Consoante crença de certas tribos
africanas, os eguns são as almas dos antepassados, dos já falecidos, cidadãos
do astral. A palavra nagô é egungum e significa esqueleto. Consoante sua crença
é por ocasião das festas realizadas em sua honra que esses mortos voltam a se
comunicar com os seus descendentes. De que maneira o fazem? Por via de
materialização. Assoma a nossos olhos uma figura fantasmagórica, a mais
excêntrica que possamos imaginar. A vestimenta do espírito materializado é uma
espécie de macacão superfino, de fazenda preciosa e caríssima. Ostenta uma
combinação de desenhos em cores marrom, azul, vermelho e branco, cuja abertura
larga é quadrada na extremidade superior, no vértice da cabeça.
Na
altura do rosto se localizam dois orifícios para a visão. No intuito de
encobri-los, pendem de lá colares diversicolores, miçangas e guias. Em toda
superfície do peito pedras preciosas em profusão, de diminuto tamanho, imitando
olhos e formando destarte uma máscara sui generis. Algum tantinho mais para
baixo, outros pequenos espelhos. No centro do peito um de formato maior,
completando o peitilho precioso.

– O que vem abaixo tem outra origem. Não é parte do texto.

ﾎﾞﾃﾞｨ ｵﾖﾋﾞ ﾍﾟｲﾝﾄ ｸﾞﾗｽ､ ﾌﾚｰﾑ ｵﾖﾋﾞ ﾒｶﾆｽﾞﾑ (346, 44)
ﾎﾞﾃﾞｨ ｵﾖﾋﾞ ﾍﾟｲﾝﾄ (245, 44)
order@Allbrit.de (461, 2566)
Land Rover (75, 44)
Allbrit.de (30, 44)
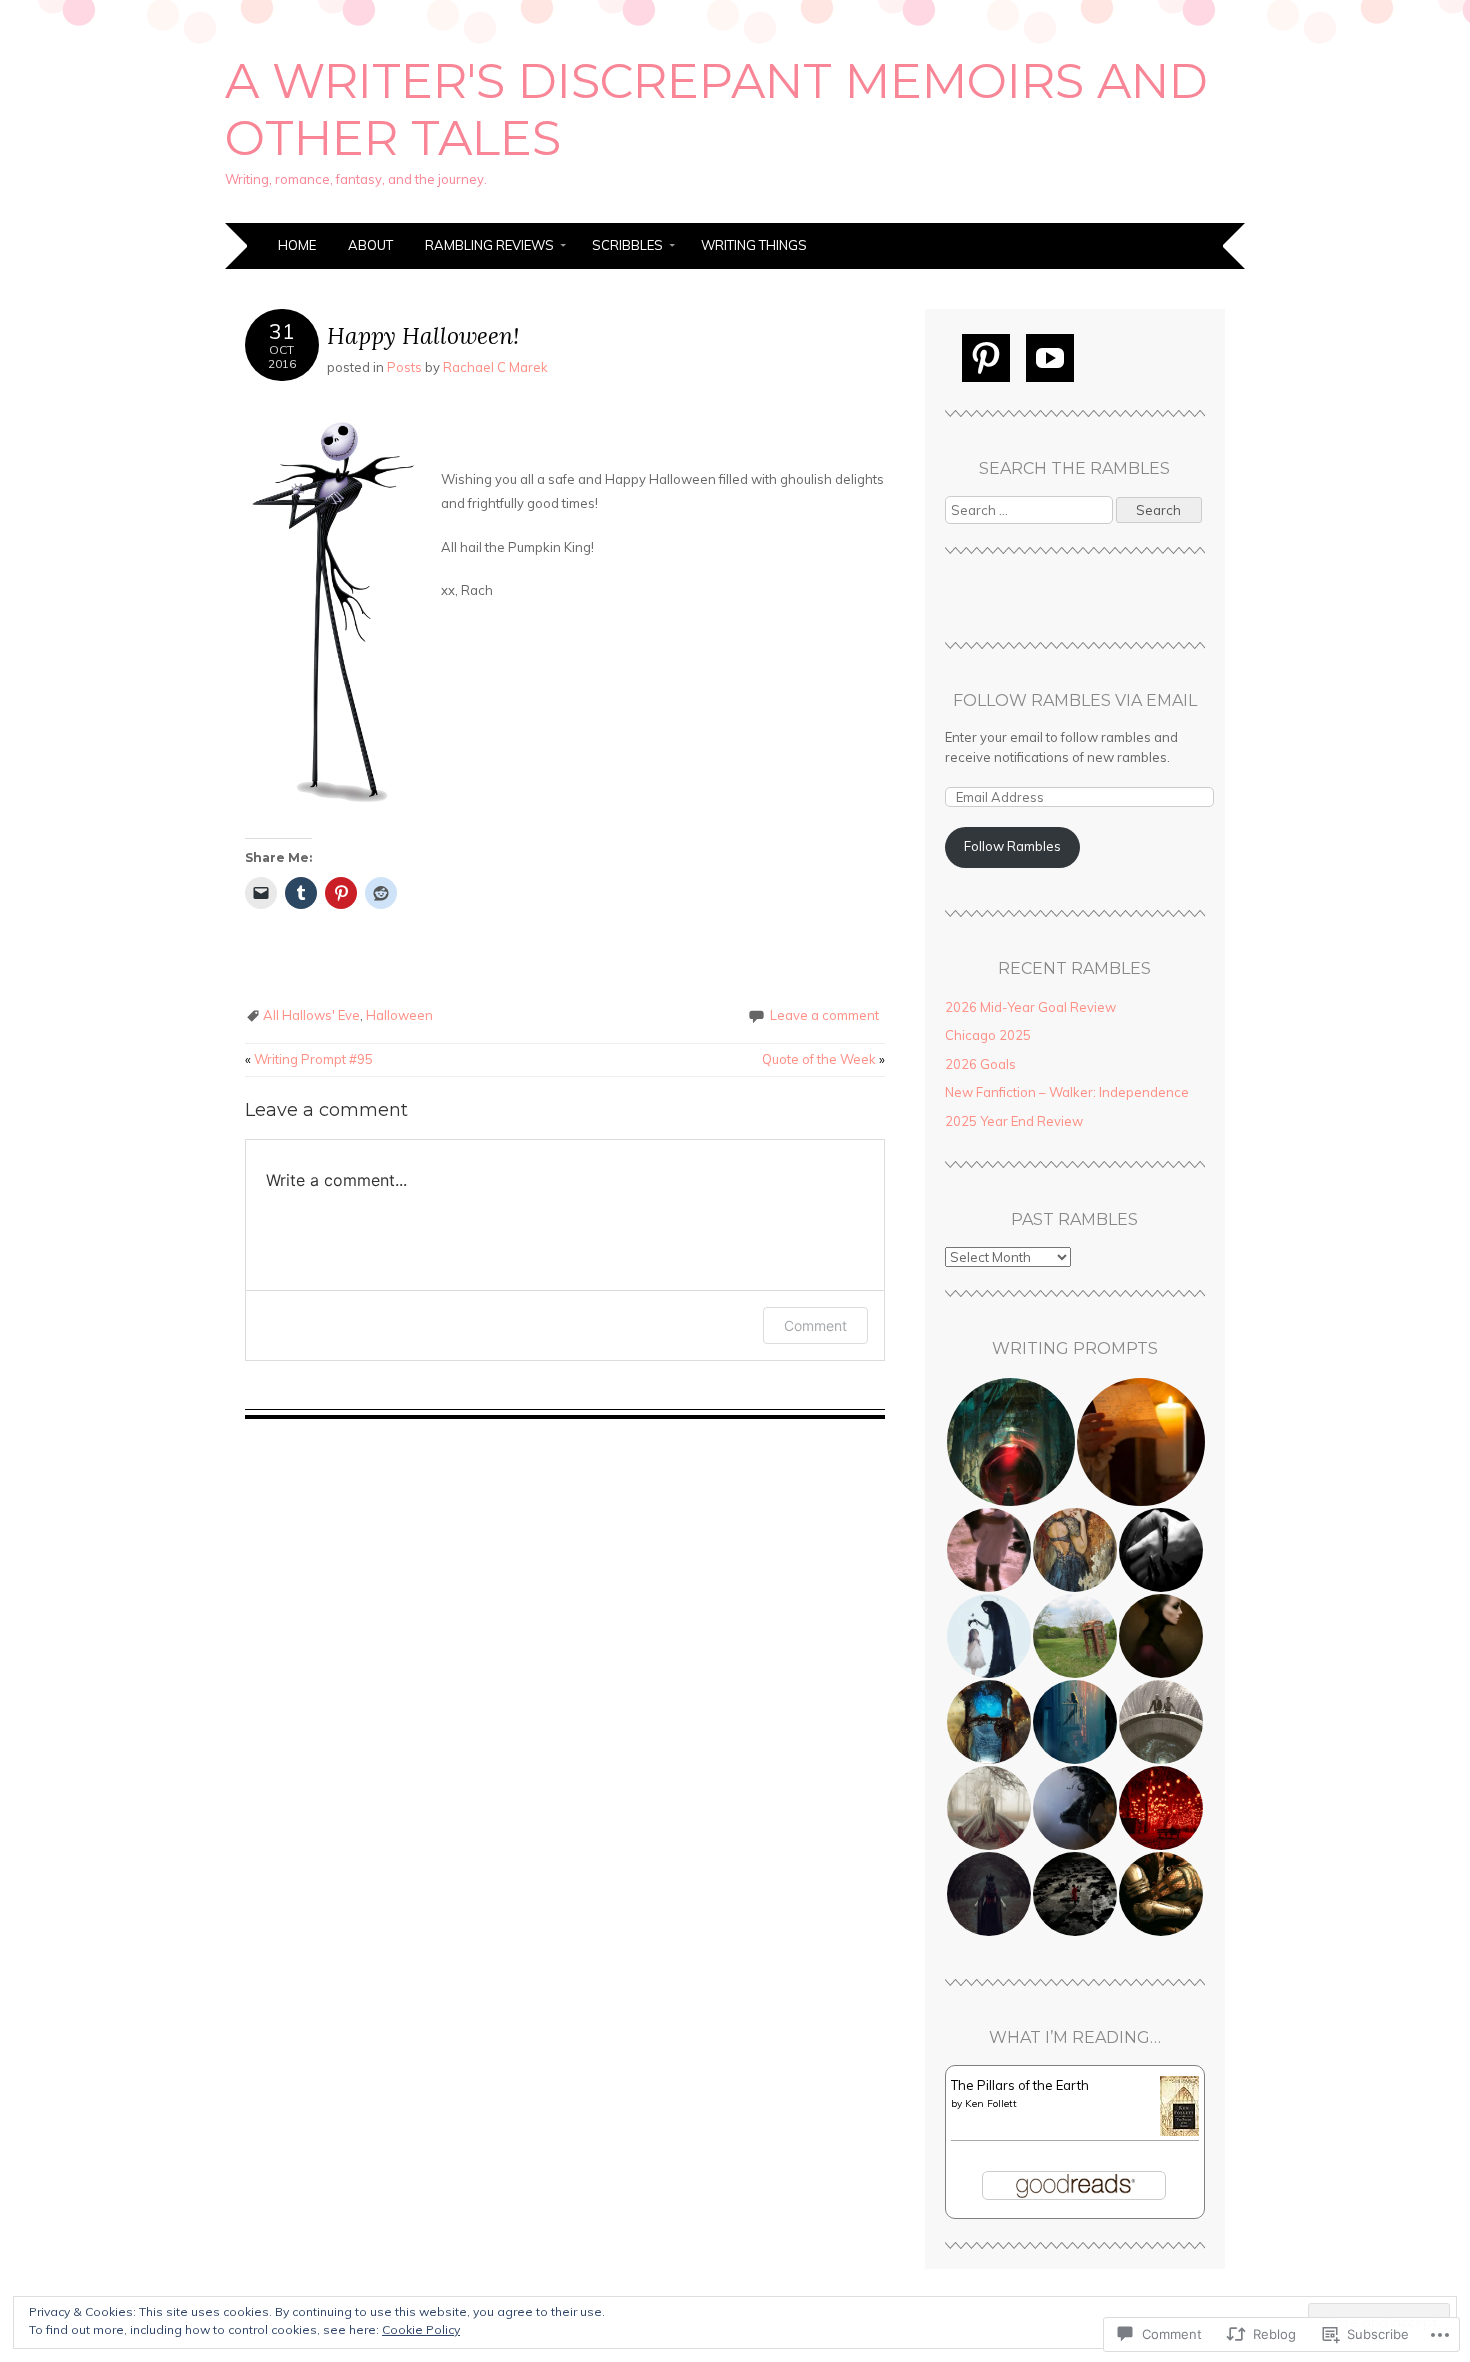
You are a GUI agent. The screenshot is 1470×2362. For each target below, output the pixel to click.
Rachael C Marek (495, 367)
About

Ao redor de todo o corpo do (espírito) da
cabeça até quase os pés, em forma circular, se acham pendentes tiras avulsas de
um palmo de largura, de panos finos e variegadamente coloridos;- vermelho,
verde, azul, amarelo, marrom e branco. Seda, algodão e outras fazendas se acham
representadas...
Nos
pés da indumentária deve existir uma espécie de sola de couro ou matéria
plástica, em todo caso, algum elemento resistente a permitir ao (egum) de
executar sem problemas suas danças, seus saltos durante horas e dar seus
passeios pelos arredores da casa de candomblé. Desta riquíssima indumentária,
cujo preço, de cada conjunto, deve orçar a mais de dez mil – apareceram umas
seis variantes naquela memorável noitada. As tiras de pano livremente pendentes
ao redor do corpo, em seu aspecto multicolorido engendram um efeito grandioso durante
a dança dos eguns, ao som atordoante dos atabaques. É particularmente nessas
danças que os eguns chegam facilmente a aproximar-se demais dos vivos, momento
em que as varas brancas dos ogés devem entrar em vigorosa ação, para defender a
vida dos presentes na primeira fila. Os eguns experimentam um afeto tão
veemente por eles, e, premidos pelas saudades, desejariam levá-los incontinenti
consigo.
Daí
a crença da morte instantânea de quem toca neles ou for tocado por eles. Seria
como se alguém encostasse a mão num fio de alta tensão, morrendo eletrocutado
fatalmente. Percebe-se, aqui e lá, o horror estampado no semblante dos que
ficam próximos aos espíritos. Somente as varas sagradas possuem o condão de
tocar impunemente no egum materializado. Eis porque os ogés passam muito
trabalho no afã de moderarem os ímpetos de apego a dominarem os ancestrais
visitantes. O autor destas linhas, em diversas ocasiões favoráveis, durante
aquelas longas horas, se empenhou por todas as vias ao seu alcance, de dar um
rápido abraço ou pelo menos umas batidinhas amigas com a mão no ombro de algum
egum, mas a vigilância férrea dos homens das varas mágicas não o permitiu.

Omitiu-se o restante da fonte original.